• [Given request 1]: Print the part of the court opinion that opens with the words containing "On appeal from" and closes with "Miniman and Waugh.".
• [Given request 2]: Which people does the court opinion name? List every one of them.
• [Given request 3]: Go on with the court opinion from the point where it stops.

• [Excerpted text]:
────────────────────
On appeal from Superior Court of New Jersey, Law Division, Morris County, Indictment No. 06-12-1552.

Per curiam.


Argued April 14, 2010

Before Judges Miniman and Waugh.

Defendant Raymonte S. Love appeals his conviction for first-degree possession of a controlled dangerous substance (CDS) with intent to distribute, contrary to N.J.S.A. 2C:35-5(a)(1), and third-degree possession of a CDS, contrary to N.J.S.A. 2C:35-10(a)(1), as well as the resulting sentence of twelve years of incarceration, with a four-year period of parole ineligibility.*fn1 We affirm.


We glean the following facts and procedural history from the record, including the transcripts of the suppression hearing, trial, and sentencing.

On June 7, 2006, at approximately 1:00 a.m., Police Officer Joseph Abrusci observed and clocked a vehicle speeding on Interstate Route 80 in Mount Olive Township. He testified that Victoria Klebon, the driver, had a fixed stare straight ahead while driving. As he pursued the vehicle, he observed the rear-seat passenger on the driver's side acting nervously and the front-seat passenger, Love, bending forward and reaching down to the area between his seat and the passenger door.

When the vehicle came to a stop, Abrusci approached the passenger side. He saw a brown paper bag on the rear seat, another paper bag on the floor in the rear, and a third paper bag between the front passenger door and the front passenger seat where Love was sitting. Abrusci checked the bags in the backseat area because the backseat passenger had moved his hands off his lap when Abrusci was approaching. He wanted to make sure there were no weapons or anything else that could present a problem. Abrusci then asked Klebon for her credentials.
────────────────────
• [Data section]:
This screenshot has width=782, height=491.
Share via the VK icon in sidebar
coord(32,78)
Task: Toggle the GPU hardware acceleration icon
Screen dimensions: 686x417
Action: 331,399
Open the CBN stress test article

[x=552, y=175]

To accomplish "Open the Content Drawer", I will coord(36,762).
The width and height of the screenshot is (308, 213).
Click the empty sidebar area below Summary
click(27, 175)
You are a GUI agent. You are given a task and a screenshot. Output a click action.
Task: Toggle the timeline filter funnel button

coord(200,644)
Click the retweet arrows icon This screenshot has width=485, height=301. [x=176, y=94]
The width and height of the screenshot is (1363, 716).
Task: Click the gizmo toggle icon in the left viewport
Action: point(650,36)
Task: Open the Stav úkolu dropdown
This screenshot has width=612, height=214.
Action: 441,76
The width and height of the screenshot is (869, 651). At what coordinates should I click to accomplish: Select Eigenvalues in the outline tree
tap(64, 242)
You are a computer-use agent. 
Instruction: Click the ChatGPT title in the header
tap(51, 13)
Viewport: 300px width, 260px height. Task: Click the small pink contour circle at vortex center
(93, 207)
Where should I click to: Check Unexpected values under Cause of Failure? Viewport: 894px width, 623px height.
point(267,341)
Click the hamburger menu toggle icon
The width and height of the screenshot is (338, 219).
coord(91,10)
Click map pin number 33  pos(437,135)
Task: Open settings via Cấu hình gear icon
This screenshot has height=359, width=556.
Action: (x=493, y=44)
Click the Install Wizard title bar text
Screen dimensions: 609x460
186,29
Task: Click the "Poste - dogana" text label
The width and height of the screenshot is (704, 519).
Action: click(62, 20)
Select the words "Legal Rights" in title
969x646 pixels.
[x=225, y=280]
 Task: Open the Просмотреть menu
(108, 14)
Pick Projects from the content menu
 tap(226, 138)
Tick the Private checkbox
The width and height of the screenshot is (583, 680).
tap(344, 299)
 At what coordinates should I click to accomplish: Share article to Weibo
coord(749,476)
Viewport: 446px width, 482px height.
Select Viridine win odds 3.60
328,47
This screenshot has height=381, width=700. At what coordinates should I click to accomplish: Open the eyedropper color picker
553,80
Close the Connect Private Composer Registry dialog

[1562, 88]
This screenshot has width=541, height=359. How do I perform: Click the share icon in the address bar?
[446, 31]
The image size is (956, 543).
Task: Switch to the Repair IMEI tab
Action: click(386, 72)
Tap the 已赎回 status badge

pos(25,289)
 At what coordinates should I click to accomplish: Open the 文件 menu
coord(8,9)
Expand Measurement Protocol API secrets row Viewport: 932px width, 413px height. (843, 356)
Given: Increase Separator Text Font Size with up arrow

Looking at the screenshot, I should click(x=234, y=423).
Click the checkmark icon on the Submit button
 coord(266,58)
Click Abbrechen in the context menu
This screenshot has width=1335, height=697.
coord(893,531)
────────────────────
• [Output 1]:
On appeal from Superior Court of New Jersey, Law Division, Morris County, Indictment No. 06-12-1552.

Per curiam.


Argued April 14, 2010

Before Judges Miniman and Waugh.

• [Output 2]:
- Miniman
- Waugh
- Raymonte S. Love
- Joseph Abrusci
- Victoria Klebon

• [Output 3]:
When Klebon handed her credentials to him, her hands were shaking. Abrusci asked Klebon to step out of the car so he could question her further. They walked to the rear of her car. At that point, another Mount Olive police officer arrived on the scene.

Abrusci questioned Klebon about her itinerary that night. She explained that she had driven from Scranton, Pennsylvania into New York City to visit a friend the previous day and that they were all returning to Scranton. Abrusci understood her to mean that she, Love, and the third passenger had left Scranton together on the previous day. The other officer remained with Klebon while Abrusci returned to the vehicle.

Abrusci began speaking with the backseat passenger and asked him for identification. He produced a New York driver's license. When Abrusci asked the backseat passenger what he had been doing that day, the passenger's only response was that he was "chillin." As he spoke with the backseat passenger, Abrusci detected a slight odor of burnt marijuana and the odor of alcoholic beverages in the car.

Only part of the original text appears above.